### GOAL OF THE EXERCISE:
Rewrite the part of the listing that opens with the line containing "This screenshot has height=574, width=1568." and closes with the line containing "point(33,49)" as a numbered list, leaving out blank lines.

### INFORMATION SUPPLIED:
━━━━━━━━━━

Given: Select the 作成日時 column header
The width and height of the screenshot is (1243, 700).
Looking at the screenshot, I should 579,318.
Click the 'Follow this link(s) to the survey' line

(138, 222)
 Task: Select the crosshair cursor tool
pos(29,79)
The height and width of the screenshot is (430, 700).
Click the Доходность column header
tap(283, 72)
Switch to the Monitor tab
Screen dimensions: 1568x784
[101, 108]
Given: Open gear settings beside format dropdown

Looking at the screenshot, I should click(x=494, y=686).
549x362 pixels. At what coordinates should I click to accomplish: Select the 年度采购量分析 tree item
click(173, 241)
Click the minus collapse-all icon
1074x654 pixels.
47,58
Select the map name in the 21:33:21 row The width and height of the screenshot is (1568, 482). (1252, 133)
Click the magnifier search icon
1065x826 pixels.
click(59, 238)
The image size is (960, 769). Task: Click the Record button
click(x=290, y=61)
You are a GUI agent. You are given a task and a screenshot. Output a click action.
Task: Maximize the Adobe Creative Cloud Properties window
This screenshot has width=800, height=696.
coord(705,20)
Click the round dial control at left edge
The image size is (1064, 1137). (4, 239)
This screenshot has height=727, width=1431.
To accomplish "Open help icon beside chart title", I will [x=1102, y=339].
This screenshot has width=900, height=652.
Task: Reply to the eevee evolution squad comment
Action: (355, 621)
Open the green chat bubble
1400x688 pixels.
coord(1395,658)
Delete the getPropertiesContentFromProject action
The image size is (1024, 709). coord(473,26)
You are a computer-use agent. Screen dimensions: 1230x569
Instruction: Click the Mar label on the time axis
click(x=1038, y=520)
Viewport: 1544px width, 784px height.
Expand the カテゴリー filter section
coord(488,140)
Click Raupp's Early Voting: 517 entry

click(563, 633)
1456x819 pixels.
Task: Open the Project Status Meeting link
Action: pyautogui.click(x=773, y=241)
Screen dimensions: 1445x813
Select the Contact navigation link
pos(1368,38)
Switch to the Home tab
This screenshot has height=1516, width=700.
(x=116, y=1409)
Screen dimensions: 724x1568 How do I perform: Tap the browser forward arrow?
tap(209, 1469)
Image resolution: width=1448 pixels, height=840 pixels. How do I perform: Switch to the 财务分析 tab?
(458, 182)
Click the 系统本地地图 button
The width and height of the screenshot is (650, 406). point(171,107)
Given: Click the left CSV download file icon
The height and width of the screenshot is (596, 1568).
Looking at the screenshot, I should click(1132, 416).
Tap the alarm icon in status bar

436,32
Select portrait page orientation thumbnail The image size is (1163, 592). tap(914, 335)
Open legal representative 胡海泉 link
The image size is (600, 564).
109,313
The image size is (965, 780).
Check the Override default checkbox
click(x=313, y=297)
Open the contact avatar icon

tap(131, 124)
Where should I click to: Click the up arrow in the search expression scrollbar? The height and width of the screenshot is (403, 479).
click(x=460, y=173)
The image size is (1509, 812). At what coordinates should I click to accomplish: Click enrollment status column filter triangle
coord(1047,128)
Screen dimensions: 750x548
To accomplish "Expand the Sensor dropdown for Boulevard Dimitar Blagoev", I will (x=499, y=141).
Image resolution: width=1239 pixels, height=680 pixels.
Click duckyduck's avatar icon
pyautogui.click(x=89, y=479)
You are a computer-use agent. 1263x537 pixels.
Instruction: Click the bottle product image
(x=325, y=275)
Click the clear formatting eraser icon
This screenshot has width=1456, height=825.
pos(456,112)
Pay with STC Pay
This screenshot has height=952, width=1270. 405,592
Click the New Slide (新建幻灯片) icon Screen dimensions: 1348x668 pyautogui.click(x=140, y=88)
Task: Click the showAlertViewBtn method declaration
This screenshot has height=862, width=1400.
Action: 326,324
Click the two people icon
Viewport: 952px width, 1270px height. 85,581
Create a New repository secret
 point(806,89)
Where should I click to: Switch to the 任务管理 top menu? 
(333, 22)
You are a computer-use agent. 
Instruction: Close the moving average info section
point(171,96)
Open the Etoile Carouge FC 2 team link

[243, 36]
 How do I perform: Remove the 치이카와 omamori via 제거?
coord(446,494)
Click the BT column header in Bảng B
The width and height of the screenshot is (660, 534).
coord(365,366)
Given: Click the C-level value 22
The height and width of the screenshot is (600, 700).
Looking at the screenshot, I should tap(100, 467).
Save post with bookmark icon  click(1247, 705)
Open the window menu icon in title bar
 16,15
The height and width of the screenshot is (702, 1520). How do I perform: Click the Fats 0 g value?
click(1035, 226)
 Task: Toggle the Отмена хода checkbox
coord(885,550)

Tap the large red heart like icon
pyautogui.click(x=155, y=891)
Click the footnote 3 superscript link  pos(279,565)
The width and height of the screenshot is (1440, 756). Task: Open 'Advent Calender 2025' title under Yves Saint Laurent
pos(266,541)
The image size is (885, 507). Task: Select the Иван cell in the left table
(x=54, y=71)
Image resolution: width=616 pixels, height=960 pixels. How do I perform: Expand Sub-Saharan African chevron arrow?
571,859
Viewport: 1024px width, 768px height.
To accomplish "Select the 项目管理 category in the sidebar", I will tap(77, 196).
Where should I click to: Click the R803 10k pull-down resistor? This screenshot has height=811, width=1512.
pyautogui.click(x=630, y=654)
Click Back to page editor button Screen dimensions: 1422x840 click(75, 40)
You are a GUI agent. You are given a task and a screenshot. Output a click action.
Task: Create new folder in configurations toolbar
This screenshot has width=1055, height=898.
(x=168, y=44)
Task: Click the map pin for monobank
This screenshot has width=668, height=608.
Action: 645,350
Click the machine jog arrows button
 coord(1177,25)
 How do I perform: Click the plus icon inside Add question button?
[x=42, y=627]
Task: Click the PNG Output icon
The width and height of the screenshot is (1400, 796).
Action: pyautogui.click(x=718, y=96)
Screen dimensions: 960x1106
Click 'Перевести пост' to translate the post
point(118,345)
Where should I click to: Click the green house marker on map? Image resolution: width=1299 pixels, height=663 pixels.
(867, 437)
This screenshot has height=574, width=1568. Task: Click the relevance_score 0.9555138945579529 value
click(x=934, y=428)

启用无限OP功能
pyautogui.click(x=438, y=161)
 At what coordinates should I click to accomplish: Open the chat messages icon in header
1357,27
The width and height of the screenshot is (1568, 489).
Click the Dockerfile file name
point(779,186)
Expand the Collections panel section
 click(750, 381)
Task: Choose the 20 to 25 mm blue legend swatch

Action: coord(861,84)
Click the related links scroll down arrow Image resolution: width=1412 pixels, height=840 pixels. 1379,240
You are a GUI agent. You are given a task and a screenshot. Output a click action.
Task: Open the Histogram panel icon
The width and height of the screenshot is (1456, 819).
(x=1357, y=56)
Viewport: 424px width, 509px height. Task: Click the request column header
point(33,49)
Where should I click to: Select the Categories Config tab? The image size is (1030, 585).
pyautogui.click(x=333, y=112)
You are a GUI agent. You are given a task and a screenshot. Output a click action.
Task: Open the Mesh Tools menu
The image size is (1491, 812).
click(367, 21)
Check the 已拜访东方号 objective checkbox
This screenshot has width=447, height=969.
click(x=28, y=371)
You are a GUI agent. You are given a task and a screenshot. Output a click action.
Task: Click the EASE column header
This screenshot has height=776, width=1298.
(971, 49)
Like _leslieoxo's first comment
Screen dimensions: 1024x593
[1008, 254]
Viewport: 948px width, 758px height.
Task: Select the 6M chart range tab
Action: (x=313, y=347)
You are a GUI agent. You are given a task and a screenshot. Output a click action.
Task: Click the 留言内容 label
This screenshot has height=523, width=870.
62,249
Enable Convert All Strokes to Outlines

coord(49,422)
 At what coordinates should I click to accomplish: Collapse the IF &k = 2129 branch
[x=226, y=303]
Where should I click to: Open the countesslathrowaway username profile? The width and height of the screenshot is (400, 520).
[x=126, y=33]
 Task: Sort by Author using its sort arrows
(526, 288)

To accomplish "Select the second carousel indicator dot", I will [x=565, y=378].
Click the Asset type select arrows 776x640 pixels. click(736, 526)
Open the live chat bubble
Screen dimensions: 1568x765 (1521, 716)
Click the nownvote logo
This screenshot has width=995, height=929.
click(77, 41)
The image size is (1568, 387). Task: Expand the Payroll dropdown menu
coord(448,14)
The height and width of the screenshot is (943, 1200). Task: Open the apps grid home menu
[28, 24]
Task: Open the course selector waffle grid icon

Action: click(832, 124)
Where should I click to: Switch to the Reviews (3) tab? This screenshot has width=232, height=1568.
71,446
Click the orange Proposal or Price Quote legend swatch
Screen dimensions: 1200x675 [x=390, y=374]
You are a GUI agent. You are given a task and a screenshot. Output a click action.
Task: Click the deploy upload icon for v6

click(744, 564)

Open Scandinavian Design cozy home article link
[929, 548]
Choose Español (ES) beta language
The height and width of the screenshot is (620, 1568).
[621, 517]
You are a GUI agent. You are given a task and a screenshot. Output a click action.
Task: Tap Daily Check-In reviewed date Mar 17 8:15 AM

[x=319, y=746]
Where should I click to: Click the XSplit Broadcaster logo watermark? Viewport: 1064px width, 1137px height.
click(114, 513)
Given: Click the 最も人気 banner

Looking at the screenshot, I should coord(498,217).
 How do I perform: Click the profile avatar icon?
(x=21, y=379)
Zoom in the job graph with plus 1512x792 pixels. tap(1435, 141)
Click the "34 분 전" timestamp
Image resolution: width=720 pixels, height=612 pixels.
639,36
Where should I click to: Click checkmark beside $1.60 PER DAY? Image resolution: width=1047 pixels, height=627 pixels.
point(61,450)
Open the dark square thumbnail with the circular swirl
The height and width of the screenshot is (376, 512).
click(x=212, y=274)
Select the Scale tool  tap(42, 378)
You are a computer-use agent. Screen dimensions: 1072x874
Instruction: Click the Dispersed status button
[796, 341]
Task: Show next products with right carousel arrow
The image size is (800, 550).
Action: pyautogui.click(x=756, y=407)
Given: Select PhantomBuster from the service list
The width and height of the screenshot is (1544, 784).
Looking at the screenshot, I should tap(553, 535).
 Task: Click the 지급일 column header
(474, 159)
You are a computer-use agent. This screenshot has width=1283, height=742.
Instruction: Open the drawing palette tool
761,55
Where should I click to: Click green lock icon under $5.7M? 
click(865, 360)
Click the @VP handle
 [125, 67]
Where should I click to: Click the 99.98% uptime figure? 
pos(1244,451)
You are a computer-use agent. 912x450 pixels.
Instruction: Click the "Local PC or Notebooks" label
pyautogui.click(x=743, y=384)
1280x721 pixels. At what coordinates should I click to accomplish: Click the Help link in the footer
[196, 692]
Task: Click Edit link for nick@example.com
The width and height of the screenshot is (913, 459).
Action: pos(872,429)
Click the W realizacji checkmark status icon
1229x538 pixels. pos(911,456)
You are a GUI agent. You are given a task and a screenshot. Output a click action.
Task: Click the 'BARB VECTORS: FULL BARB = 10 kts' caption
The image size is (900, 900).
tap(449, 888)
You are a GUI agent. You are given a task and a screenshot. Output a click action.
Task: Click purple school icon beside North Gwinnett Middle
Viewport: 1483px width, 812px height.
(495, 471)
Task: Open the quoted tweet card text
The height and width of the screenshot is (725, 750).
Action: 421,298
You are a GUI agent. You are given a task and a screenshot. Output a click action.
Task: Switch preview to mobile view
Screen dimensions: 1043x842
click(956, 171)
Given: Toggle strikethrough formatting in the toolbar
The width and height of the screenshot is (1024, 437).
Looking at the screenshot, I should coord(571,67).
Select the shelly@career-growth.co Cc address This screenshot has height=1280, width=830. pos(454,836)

━━━━━━━━━━

### RESULT:
1. This screenshot has height=574, width=1568. Task: Click the relevance_score 0.9555138945579529 value
2. click(x=934, y=428)
3. 启用无限OP功能
4. pyautogui.click(x=438, y=161)
5.  At what coordinates should I click to accomplish: Open the chat messages icon in header
6. 1357,27
7. The width and height of the screenshot is (1568, 489).
8. Click the Dockerfile file name
9. point(779,186)
10. Expand the Collections panel section
11.  click(750, 381)
12. Task: Choose the 20 to 25 mm blue legend swatch
13. Action: coord(861,84)
14. Click the related links scroll down arrow Image resolution: width=1412 pixels, height=840 pixels. 1379,240
15. You are a GUI agent. You are given a task and a screenshot. Output a click action.
16. Task: Open the Histogram panel icon
17. The width and height of the screenshot is (1456, 819).
18. (x=1357, y=56)
19. Viewport: 424px width, 509px height. Task: Click the request column header
20. point(33,49)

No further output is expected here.